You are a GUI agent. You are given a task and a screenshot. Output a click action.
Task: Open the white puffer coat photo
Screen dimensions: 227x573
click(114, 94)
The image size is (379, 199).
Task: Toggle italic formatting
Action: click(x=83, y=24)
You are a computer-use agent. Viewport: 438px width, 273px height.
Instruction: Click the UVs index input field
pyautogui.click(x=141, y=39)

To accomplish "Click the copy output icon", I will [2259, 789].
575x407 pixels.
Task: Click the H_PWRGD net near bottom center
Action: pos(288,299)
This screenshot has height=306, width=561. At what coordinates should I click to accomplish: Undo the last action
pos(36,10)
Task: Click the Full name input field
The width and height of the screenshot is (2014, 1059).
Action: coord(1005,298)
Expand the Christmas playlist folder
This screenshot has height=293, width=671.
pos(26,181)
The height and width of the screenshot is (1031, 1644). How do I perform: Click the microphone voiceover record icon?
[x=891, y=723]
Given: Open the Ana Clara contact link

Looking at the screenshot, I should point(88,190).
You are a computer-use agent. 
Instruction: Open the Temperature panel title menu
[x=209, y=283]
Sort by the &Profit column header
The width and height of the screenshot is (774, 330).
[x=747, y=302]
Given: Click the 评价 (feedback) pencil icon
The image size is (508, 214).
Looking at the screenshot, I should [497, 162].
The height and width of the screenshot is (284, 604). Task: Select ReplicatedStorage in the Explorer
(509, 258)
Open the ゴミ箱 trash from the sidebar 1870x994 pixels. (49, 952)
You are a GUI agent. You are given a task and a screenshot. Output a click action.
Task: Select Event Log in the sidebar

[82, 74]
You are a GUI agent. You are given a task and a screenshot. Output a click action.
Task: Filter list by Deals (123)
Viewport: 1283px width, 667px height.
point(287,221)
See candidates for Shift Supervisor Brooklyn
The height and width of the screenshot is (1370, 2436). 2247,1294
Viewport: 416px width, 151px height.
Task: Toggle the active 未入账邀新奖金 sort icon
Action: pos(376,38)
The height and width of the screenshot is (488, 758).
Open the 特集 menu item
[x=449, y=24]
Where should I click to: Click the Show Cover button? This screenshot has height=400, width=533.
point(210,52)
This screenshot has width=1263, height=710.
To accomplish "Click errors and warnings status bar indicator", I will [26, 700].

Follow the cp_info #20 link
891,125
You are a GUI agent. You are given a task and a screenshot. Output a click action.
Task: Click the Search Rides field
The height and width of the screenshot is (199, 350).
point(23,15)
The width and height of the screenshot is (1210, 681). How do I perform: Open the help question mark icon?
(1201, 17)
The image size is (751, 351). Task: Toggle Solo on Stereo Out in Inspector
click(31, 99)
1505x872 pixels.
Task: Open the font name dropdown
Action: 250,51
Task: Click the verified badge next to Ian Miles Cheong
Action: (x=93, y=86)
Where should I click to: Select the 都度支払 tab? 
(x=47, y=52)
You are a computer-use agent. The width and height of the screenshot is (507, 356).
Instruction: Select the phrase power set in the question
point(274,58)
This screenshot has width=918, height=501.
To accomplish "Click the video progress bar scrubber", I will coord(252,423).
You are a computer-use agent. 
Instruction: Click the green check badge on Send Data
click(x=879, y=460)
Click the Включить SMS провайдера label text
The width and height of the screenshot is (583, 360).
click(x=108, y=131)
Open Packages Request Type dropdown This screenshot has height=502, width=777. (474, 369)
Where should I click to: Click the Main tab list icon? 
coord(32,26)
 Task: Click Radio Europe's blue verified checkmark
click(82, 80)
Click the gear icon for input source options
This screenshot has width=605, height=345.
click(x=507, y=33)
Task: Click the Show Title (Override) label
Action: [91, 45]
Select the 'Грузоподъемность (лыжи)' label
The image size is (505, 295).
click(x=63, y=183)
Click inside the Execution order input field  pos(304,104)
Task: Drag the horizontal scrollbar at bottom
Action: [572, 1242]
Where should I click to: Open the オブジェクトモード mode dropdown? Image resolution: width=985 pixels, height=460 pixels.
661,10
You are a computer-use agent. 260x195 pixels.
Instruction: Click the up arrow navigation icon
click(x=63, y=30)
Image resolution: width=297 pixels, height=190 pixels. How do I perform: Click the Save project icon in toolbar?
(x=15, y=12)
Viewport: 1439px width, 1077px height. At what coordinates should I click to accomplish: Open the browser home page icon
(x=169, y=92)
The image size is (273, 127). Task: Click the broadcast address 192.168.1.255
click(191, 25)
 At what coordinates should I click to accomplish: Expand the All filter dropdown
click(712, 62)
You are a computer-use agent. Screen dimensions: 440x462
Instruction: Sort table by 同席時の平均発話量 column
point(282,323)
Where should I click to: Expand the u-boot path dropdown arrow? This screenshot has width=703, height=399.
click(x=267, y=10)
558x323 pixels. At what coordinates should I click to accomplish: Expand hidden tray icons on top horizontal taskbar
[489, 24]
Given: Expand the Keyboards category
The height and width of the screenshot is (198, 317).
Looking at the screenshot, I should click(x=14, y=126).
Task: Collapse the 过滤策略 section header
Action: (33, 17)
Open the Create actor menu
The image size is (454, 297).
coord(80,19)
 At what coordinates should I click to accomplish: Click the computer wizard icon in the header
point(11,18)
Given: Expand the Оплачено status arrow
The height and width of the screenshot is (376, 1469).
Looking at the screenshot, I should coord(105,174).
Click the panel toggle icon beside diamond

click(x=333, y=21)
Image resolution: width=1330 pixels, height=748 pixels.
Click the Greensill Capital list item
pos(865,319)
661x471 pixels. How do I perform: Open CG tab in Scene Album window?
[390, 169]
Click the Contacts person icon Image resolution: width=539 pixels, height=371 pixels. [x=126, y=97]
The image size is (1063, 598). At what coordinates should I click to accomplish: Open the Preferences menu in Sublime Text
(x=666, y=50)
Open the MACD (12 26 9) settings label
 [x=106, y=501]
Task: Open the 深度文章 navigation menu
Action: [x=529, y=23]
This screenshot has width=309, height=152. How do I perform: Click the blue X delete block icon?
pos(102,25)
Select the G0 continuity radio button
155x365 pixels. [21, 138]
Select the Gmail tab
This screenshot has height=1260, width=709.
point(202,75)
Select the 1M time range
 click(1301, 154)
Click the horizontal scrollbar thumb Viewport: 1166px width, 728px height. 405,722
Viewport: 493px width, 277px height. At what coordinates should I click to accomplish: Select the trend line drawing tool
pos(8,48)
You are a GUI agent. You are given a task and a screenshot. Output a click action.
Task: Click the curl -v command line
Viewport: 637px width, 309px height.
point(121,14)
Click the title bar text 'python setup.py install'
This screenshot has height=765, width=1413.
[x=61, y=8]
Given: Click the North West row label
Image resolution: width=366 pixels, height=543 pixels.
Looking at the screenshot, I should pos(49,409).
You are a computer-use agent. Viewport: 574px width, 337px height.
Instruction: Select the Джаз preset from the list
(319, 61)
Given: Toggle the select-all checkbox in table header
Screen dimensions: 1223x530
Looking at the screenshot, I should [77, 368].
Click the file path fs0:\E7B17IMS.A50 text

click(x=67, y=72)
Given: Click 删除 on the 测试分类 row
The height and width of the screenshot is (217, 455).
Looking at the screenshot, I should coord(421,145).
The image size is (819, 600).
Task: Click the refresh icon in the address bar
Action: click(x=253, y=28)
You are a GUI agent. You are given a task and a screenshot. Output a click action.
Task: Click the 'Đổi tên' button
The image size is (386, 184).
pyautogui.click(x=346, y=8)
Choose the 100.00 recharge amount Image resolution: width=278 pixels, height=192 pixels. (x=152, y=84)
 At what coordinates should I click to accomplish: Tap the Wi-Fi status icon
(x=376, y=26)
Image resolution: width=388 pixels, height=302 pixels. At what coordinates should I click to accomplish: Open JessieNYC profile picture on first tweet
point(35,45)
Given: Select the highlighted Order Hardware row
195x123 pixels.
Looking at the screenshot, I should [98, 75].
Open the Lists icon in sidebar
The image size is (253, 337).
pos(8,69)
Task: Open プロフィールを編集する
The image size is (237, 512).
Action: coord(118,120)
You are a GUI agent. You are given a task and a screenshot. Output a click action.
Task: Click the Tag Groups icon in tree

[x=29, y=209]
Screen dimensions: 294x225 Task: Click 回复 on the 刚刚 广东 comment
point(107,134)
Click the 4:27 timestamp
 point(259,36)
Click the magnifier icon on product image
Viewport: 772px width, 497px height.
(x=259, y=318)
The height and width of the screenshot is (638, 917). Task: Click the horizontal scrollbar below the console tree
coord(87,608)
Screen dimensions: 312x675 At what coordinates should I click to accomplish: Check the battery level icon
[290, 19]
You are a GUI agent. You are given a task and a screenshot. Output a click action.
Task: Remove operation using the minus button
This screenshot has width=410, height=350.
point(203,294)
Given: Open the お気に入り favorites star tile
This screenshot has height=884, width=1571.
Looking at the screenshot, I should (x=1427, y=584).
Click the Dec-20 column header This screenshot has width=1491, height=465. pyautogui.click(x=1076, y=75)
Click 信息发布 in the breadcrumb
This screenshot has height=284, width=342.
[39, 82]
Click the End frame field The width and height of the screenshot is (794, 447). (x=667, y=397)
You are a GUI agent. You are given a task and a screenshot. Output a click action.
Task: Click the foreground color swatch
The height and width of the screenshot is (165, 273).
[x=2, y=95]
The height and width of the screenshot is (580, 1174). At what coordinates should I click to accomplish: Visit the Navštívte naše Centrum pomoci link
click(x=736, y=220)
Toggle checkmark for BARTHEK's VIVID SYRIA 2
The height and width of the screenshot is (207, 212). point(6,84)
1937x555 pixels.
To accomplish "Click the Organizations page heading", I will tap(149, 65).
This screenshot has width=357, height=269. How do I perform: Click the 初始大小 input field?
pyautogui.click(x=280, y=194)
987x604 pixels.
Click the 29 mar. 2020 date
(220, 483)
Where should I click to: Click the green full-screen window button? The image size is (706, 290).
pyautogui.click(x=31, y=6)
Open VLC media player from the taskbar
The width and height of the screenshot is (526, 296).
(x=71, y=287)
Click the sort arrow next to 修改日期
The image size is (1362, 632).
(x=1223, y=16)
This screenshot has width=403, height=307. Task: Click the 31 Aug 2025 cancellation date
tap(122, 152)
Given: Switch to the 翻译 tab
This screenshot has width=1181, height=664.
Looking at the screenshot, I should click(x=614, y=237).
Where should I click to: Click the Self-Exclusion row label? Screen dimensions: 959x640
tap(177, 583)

****************

- [Exercise task] Rewrite the lines starting with the one containing "Click the Dec-20" and going on through the one containing "Click the End", putting "column heading" in place of "column header" and leaving everything else as it is. Give only those lines.

- [Written response]
Click the Dec-20 column heading This screenshot has width=1491, height=465. pyautogui.click(x=1076, y=75)
Click 信息发布 in the breadcrumb
This screenshot has height=284, width=342.
[39, 82]
Click the End frame field The width and height of the screenshot is (794, 447). (x=667, y=397)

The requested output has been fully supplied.